Monsieur le Président, chers collègues,
la Commission européenne dans son projet initial prévoyait l’interdiction, à partir de 2007, en France des aides d’Etat aux entreprises. Ce projet, comme celui de la directive Bolkestein, s’inscrit dans la mise en place d’un marché intérieur « de haute compétitivité », décidée lors du sommet de Barcelone, où la France était représentée par messieurs Chirac et Jospin. Le rapport de monsieur Koterec apporte quelques améliorations : la France gardera possibilité d’octroyer des aides d’Etat, mais celles-ci seront fortement réduites.
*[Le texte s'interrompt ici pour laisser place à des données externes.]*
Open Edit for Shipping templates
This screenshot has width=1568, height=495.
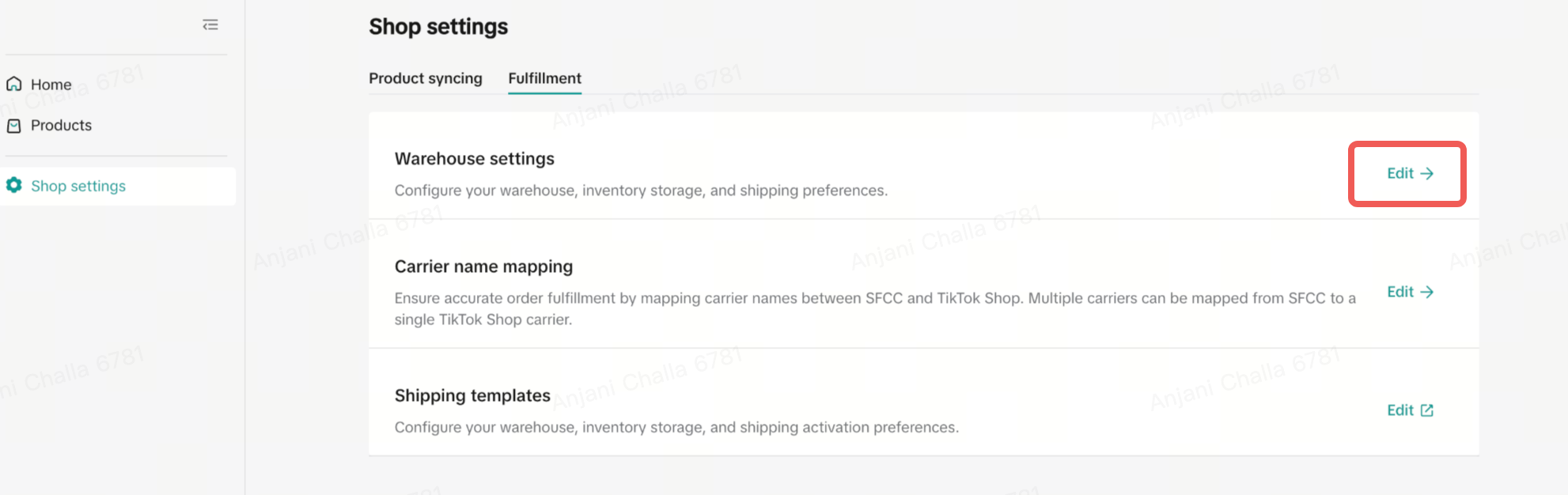[1400, 410]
La politique régionale européenne, largement payée par les contribuables français, ne se contente donc pas d’être de plus en plus pingre à l’égard de nos régions, (le Hainaut français a ainsi perdu les fonds structurels relevant de l’objectif 1). En empêchant désormais la France d’avoir une politique industrielle indépendante, elle compromet l’existence de centaines d’entreprises, qui, faute d’une aide publique ponctuelle, devront, soit délocaliser leurs activités, soit mettre la clé sous la porte.
Cette Europe-là, cette Europe qui fabrique des chômeurs, anti-sociale parce qu’anti-nationale, nos compatriotes l’ont rejetée le 29 mai. Ils veulent une autre Europe, une Europe, qui respectueuse des souverainetés nationales, sera respectueuse du travail.